1.2.Kamuoyu Nasıl Oluşur?: Kamuoyunu oluşturan kişisel kanaatlerin biçimlenmesinde (kamuoyunun oluşmasında) çeşitli psikolojik ve sosyolojik etkilerin rol oynadığı görülür. Bunlar:
1.2.1.Kişilek Yapısı (Psikolojik etkiler): Kişilik yapısı ile ilgilidir. Kişinin doğuştan getirmiş olduğu mizacı ve onunla çevre etkileşimine giren karakteri, çocukluk deneyimleri ve öğrenilmiş davranışları, neyi – nasıl algılayacağını belirler.
1.2.2.Sosyal Çevre (Sosyolojik etkiler): Bu faktör kişinin artık toplumda yaşayan bir birey olarak sosyalizasyon sürecinde öğrendikleri ve çevre ile olan etkileşimlerinde anlam kazanır. Aile içinde çocuğun yetiştiriliş biçimi, ailenin kullandığı iletişim biçimi ve sahip olduğu statüsüne uygun rol davranışları, onun ilerideki yaşamında belirleyici olmaktadır. Fakat bu durum çocuğun ailesinden öğrendiklerinin hiç değişmeyeceği anlamına gelmez. Çünkü birey hem değişen hemde değiştiren bir varlıktır. Örneğin muhafazakar bir ailede yetişen bir çocuk yaşamı sürecinde girdiği farklı ortamlarda, okul ve arkadaş gruplarında daha radikal davranabilir. Başka bir örnek, batılı normlarında yetişen bir çocuk aynı şekilde , ilerideki yaşam dönemlerinde tutucu bir durum sergileyebilir. Bireyin okul yaşamı arkadaş çevresindeki etkileşimleri, ilişkileri ve öğretmenleri de yaşam boyunca etkili olmaktadır. Okul yaşamı, bireyin aynı zamanda öğretim ortamında ulusal bütünleşme ve yurttaş olma bilincinin verildiği ve bireyin yaşamında önemli rol oynayan bir süreç olarak değerlendirilebilir. İş ve meslek yaşamı da bireyin öğrenme sürecinin devam ettiğini göstermekte ve birey yeni gruplara girdikçe farklı ilişkiler içinde olabilmektedir.
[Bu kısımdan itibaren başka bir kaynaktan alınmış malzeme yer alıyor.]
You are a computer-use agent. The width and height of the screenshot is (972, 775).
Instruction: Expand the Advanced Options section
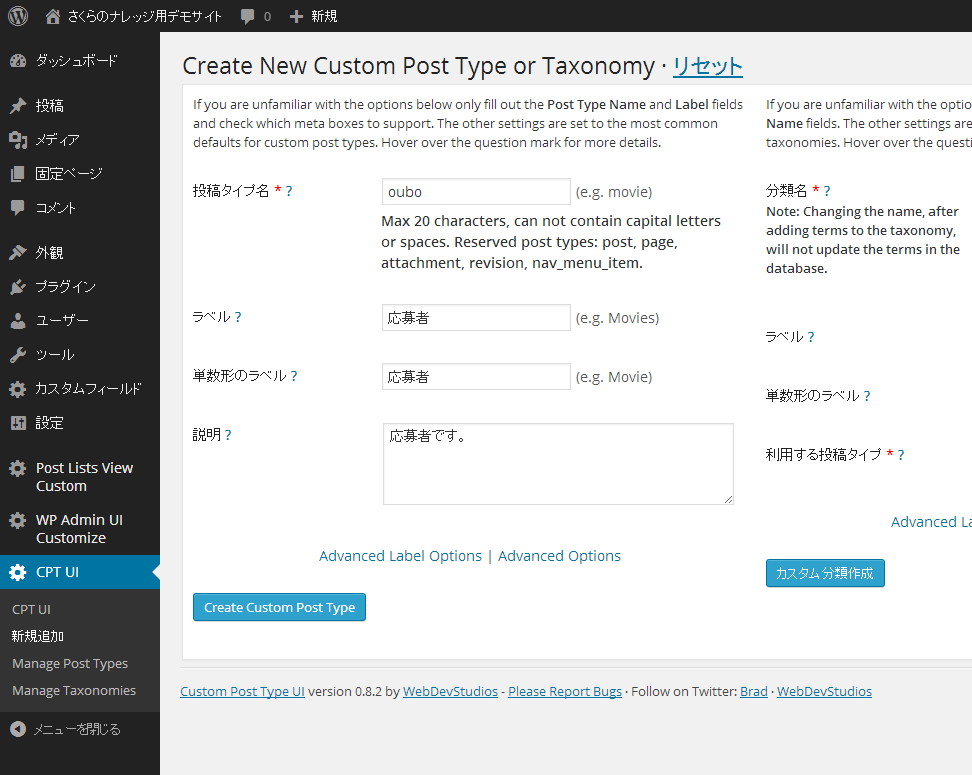559,556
Sonuç olarak sosyolojik faktörler, bireyin bu sosyalleşme süreci içinde görüş ve tutumlarının değişmesine etki etmektedir.
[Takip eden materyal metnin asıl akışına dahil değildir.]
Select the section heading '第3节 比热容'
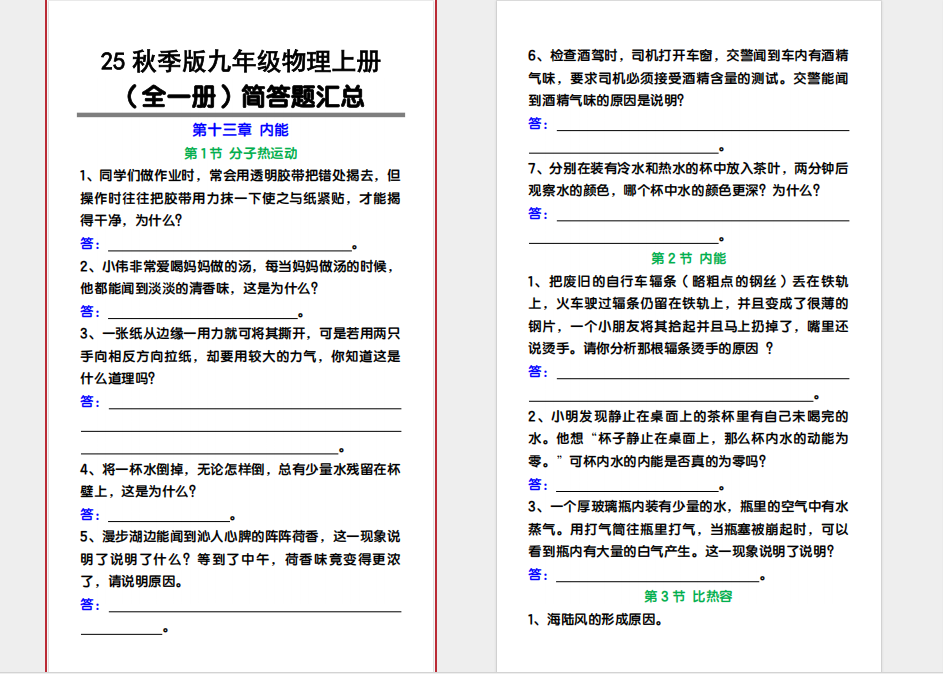943x674 pixels. (688, 596)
1.2.3.Kitle İletişim Araçlarının Etkisi .(KİA) Teknolojik gelişmelerle birlikte etki alanları giderek genişleyen bu araçların temel özelliği, olayları ve yorumları çok kısa bir zamanda büyük kitlelere yayabilmeleri ve böylece onların kanaatlerine yön verebilme olanağına sahip olmalarıdır. 1940’ lerde başlayan kitle iletişim araçlarının bireyleri etkilediği üzerinde yapılan araştırmalar, etki düzeyinin sınırlı olduğunu ya da dolaylı bir etkinin söz konusu olabileceği üzerinde sonuçlanmıştır. Böyle bir sonucun nedenlerinden biri “etki” sözcüğünden neyin kastedildiğinin açık olarak belirlenmediğinden kaynaklandığı ifade edilir. İkinci bir neden ise kitle içindeki bireyin, çeşitli kanallardan kendisine yöneltilen haber ve yorumların hepsine açık olmamasıdır. Bu haber yığını içinde yalnızca kendi seçtiklerine kulak verir. Kendi ilgi alanına giren, kendince önem taşıyan konuları kendi görüşlerine, yerleşmiş düşünce ve kanaatlerine uygun olanları seçme eğilimindedir. Psikolojide bu eğilime “Algıda seçilcilik” adı verilmektedir.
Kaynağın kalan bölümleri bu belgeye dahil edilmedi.